# EXERCISE BRIEF
Answer these questions from the Frederick Wedmore passage below.
1. In what year did Wedmore come to London?
2. For which newspaper did he begin working as art critic in 1878?
3. Whose etchings were the subject of his paper in The Nineteenth Century?

Frederick Wedmore (9 July 1844 – 25 February 1921) was an English art critic and man of letters.
Wedmore was born at Richmond Hill, Clifton, the eldest son of Thomas Wedmore of Druids Stoke, Stoke Bishop. His family were Quakers, and he was educated at a Quaker private school and then in Lausanne and Paris. After a short experience of journalism in Bristol he came to London in 1868, and began to write for The Spectator. His early works included two novels, but the best examples of his prose are perhaps to be found in his volumes of short stories, Pastorals of France (1877), Renunciations (1893), Orgeas and Miradou (1896), reprinted in 1905 as A Dream of Provence.
In 1900 he published another novel, The Collapse of the Penitent. As early as 1878 he had begun a long connection with the London Standard as art critic. He began his studies on etching with a noteworthy paper in The Nineteenth Century (1877–1878) on the etchings of Charles Méryon. This was followed by The Four Masters of Etching (1883), with original etchings by Sir FS Haden, Jules Jacquemart, JM Whistler, and Alphonse Legros; Etching in England (1895); an English edition (1894) of E Michel's Rembrandt; and a study and a catalogue of Whistler's Etchings (1886, 2nd edition 1899). His other works include Studies in English Art (2 vols., 1876–1880), The Masters of Genre Painting (1880), English Water Colour (1902), Turner and Ruskin ( 2 vols., 1900).

# GIVEN DATA

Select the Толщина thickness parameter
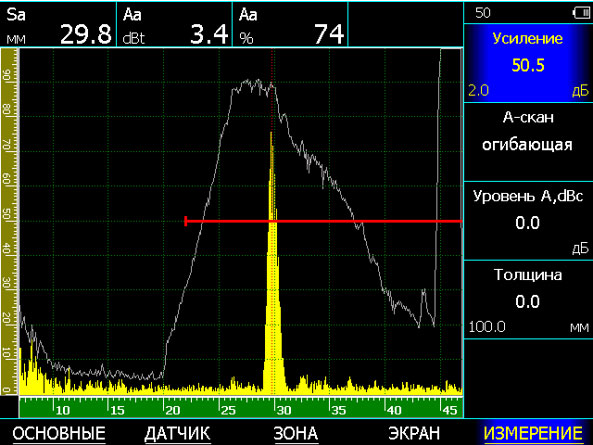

# ANSWER IN FULL
1. 1868
2. The London Standard
3. Charles Méryon